In the free/libre software movement, we develop software that respects users’ freedom, so we and you can escape from software that doesn’t. By contrast, the idea of “open source” focuses on how to develop code; it is a different current of thought whose principal value is code quality rather than freedom. Thus, the concern here is not whether Android is “open”, but whether it allows users to be free.
Android is an operating system primarily for mobile phones, which consists of Linux (Torvalds’s kernel), some libraries, a Java platform and some applications. Linux aside, the software of Android versions 1 and 2 was mostly developed by Google; Google released it under the Apache 2.0 license, which is a lax free software license without copyleft.

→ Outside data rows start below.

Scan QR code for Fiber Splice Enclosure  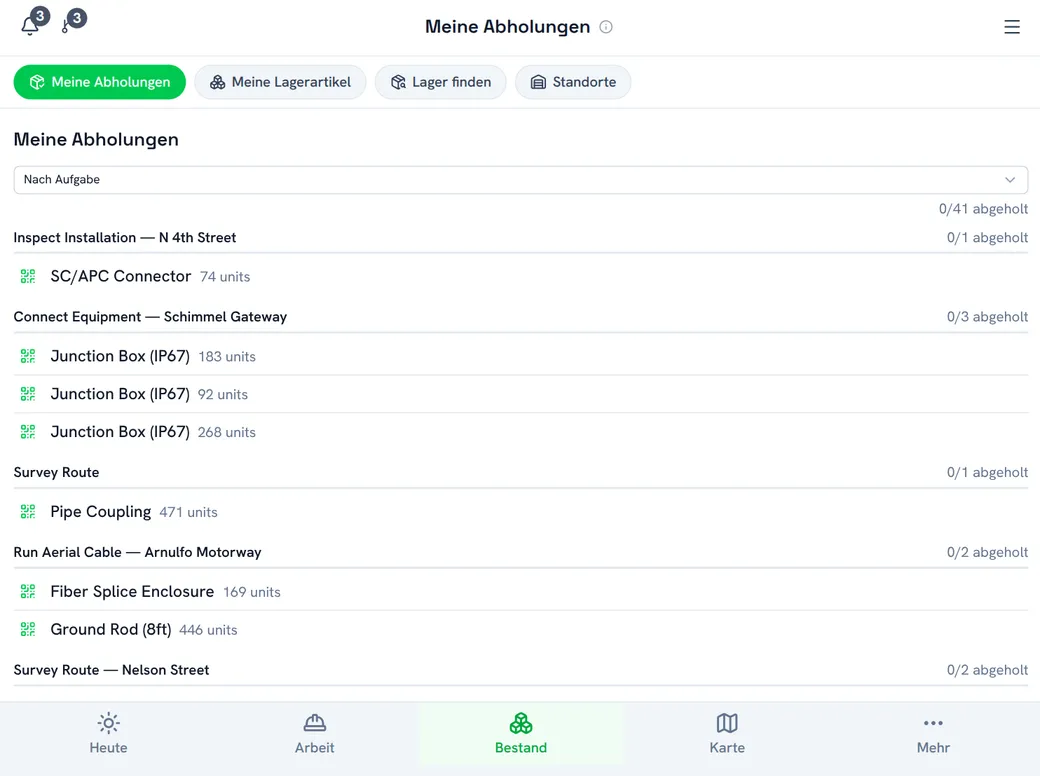28,592
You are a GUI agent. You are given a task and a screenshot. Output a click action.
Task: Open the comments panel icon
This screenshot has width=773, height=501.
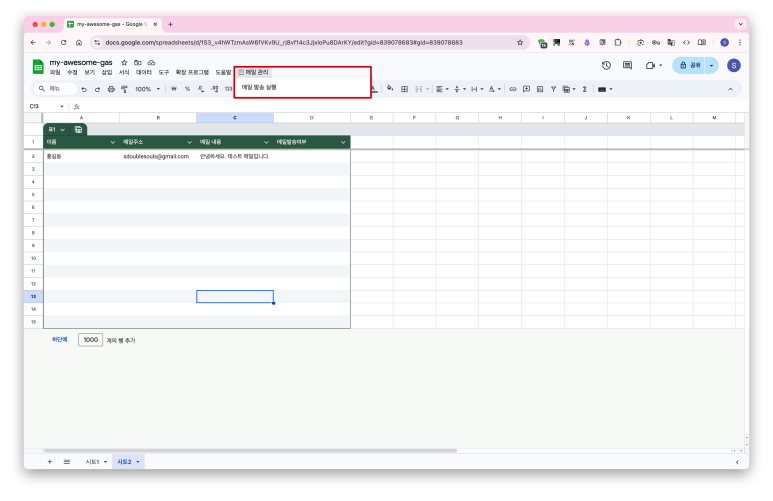(x=627, y=65)
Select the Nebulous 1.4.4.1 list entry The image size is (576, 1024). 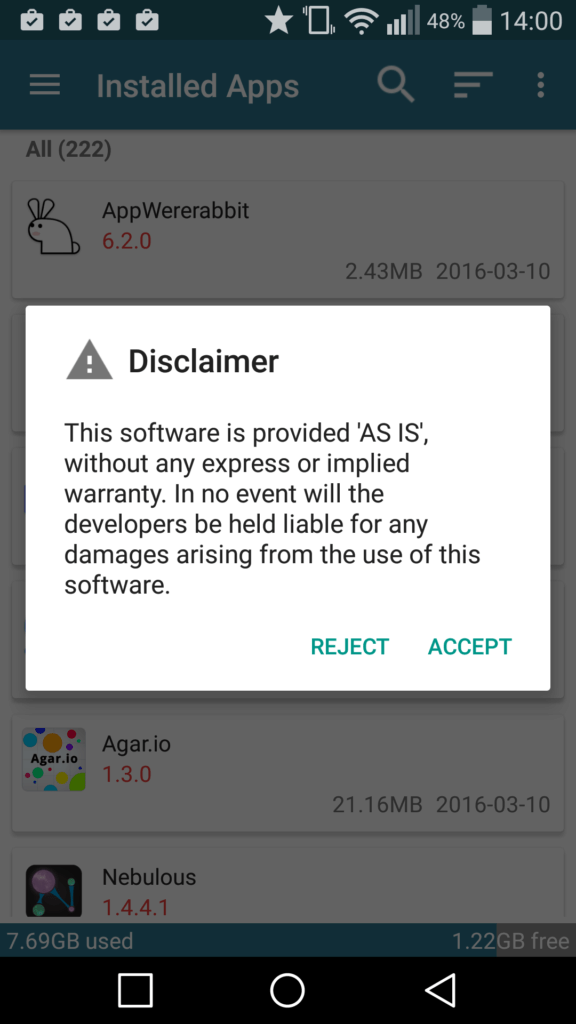(288, 886)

The version of Linux included in Android is not entirely free software, since it contains non-free “binary blobs” (just like Torvalds’ version of Linux), some of which are really used in some Android devices. Android platforms use other non-free firmware, too, and non-free libraries. Aside from those, the source code of Android versions 1 and 2, as released by Google, is free software – but this code is insufficient to run the device. Some of the applications that generally come with Android are non-free, too.
Android is very different from the GNU/Linux operating system because it contains very little of GNU. Indeed, just about the only component in common between Android and GNU/Linux is Linux, the kernel. People who erroneously think “Linux” refers
to the entire GNU/Linux combination get tied in knots by these facts, and make paradoxical statements such as “Android contains Linux, but it isn’t Linux”. If we avoid starting from the confusion, the situation is simple: Android contains Linux, but not GNU; thus, Android and GNU/Linux are mostly different.
(Within Android, Linux the kernel remains a separate program, with its source code under GNU GPL version 2. To combine Linux with code under the Apache 2.0 license would be copyright infringement, since GPL version 2 and Apache 2.0 are incompatible. Rumours that Google has somehow converted Linux to the Apache license are erroneous; Google has no power to change the licence on the code of Linux, and did not try. If the authors of Linux allowed its use under GPL version 3, then that code could be combined with Apache-licensed code, and the combination could be released under GPL version 3. But Linux has not been released that way.)
Google has complied with the requirements of the GNU General Public License for Linux, but the Apache license on the rest of Android does not require source release. Google has said it will never publish the source code of Android 3.0 (aside from Linux), even though executables have been released to the public. Android 3.1 source code is also being withheld. Thus, Android 3, apart from Linux, is non-free software, pure and simple.
Google said it withheld the 3.0 source code because it was buggy, and that people should wait for the next release. That may be good advice for people who simply want to run the Android system, but the users should be the ones to decide this.